Au terme de l'analyse, les élèves devraient remarquer que le thème est traité de manière radicalement opposé dans les deux extraits.


ETAPE 3

Au terme de ces lectures, les élèves répondent à la devinette : quel est le récit autobiographique et quel est le récit de fiction ? Ils doivent justifier leur réponse en s'appuyant sur les éléments du tableau.


ETAPE 4

On dévoile aux élèves les titres et auteurs et on leur demande de rentre à chaque extrait son auteur et son titre en justifiant leur choix.


ETAPE 5

Synthèse écrite, soit copiée au tableau, soit à faire rédiger par lesélèves, en fonction du temps.

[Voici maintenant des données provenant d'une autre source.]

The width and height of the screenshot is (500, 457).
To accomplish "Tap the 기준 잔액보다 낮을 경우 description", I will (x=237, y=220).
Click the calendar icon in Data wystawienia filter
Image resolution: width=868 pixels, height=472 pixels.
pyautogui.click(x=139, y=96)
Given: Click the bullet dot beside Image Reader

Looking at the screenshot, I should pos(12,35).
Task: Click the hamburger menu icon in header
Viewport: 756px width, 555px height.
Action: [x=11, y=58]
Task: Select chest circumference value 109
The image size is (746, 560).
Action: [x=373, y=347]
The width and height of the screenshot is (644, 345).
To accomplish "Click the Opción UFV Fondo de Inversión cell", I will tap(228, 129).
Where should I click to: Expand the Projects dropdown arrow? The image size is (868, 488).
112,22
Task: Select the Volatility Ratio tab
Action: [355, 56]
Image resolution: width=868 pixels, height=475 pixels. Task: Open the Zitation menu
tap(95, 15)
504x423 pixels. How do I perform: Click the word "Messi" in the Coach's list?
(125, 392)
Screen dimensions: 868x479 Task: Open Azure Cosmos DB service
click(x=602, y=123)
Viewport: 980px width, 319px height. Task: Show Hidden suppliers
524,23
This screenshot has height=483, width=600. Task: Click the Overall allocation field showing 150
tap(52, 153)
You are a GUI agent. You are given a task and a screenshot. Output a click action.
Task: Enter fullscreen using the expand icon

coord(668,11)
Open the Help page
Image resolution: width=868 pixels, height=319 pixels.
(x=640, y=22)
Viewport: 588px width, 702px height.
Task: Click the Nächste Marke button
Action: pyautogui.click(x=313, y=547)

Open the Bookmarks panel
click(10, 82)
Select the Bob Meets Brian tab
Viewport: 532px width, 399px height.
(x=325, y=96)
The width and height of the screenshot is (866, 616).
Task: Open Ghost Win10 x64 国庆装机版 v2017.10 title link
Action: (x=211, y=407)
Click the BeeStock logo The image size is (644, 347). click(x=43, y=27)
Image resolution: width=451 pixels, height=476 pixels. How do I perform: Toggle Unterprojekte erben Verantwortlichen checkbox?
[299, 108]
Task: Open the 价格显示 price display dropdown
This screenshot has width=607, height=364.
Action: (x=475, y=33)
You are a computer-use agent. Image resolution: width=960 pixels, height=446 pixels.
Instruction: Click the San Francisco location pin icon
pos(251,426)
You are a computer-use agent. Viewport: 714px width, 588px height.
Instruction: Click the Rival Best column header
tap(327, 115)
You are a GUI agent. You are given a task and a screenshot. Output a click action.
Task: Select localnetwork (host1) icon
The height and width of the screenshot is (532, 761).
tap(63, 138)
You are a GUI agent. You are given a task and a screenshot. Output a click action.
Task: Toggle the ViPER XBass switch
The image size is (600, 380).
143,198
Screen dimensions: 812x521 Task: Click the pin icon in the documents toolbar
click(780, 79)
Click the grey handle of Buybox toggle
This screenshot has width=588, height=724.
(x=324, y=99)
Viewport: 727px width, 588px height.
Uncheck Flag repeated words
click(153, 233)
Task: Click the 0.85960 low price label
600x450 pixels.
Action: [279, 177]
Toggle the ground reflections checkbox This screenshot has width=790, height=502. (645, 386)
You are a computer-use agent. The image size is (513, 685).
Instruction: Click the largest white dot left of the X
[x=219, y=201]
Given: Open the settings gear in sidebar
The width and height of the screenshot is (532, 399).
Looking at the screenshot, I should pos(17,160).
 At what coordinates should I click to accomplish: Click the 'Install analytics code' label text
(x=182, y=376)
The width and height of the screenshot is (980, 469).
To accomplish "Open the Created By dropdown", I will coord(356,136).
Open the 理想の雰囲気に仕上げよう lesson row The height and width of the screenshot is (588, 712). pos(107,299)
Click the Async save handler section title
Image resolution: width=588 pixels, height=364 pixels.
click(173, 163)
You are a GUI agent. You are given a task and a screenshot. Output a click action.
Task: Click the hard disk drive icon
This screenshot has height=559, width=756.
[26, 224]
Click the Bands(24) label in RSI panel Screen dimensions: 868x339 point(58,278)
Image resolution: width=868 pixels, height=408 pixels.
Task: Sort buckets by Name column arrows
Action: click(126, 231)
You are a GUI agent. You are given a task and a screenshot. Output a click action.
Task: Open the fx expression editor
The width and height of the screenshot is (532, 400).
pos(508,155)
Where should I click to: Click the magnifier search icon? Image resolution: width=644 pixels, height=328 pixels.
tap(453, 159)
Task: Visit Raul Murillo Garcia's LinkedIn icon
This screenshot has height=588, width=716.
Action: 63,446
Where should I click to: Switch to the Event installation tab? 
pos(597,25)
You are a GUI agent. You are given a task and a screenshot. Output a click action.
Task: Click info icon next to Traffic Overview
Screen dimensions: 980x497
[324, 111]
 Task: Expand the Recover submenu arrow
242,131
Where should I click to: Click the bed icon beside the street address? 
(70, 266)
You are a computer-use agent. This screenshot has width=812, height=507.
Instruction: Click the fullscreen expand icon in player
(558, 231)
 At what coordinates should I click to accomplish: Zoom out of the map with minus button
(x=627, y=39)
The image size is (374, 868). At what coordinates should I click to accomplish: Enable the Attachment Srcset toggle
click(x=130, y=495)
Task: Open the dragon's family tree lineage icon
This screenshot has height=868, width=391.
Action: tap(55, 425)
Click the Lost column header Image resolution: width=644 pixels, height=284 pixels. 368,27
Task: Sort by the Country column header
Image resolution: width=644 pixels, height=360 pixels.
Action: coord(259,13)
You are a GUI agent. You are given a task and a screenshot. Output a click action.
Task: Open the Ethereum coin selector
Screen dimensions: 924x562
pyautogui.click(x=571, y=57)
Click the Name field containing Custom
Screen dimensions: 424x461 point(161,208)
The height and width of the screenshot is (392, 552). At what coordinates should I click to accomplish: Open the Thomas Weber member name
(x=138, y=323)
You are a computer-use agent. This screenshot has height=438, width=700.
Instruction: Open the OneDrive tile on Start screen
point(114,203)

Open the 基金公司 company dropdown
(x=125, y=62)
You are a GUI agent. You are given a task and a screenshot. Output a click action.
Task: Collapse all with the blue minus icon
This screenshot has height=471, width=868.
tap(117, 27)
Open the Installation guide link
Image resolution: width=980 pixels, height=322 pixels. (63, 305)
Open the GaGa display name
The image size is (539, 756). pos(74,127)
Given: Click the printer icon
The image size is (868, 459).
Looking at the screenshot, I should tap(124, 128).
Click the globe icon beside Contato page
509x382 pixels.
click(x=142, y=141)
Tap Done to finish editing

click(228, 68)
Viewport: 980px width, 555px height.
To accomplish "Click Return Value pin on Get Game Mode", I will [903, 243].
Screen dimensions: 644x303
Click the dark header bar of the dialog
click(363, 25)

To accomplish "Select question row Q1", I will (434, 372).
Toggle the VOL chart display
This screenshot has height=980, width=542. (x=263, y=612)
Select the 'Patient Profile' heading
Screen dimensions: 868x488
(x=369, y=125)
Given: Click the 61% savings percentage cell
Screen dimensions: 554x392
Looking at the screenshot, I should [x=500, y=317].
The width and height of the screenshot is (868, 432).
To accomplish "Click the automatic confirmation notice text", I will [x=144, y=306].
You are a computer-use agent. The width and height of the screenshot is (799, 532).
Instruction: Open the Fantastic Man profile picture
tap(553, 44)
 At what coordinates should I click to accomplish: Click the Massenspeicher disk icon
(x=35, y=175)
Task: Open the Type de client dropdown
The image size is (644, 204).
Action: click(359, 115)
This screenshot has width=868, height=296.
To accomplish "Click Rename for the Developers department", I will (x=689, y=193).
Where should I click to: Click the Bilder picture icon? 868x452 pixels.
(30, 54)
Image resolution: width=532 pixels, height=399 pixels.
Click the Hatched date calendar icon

Exemple de synthèse : L'étude de ces deux extraits permet d'observer deux traitements différents du thème de la mère. Dans l'Etranger, récit de fiction, le narrateur ne manifeste apparemment aucune émotion à la mort de sa mère ; le récit s'attarde davantage sur ses actions futures. Dans Le livre de ma mère, récit autobiographique, le narrateur fait alterner le récit du rendez-vous avec la mère qui donne lieu à un portrait très nuancé de celle-ci (temps du souvenir), et des commentaires sur ce récit et sur la mort (temps de l'écriture). Ecrire devient alors pour l'auteur le seul moyen de faire revivre sa mère.

Extrait 1

Aujourd'hui, maman est morte. Ou peut-être hier, je ne sais pas. J'ai reçu un télégramme de l'asile : " Mère décédée. Enterrement demain. Sentiments distingués . " Cela ne veut rien dire. C'était peut-être hier.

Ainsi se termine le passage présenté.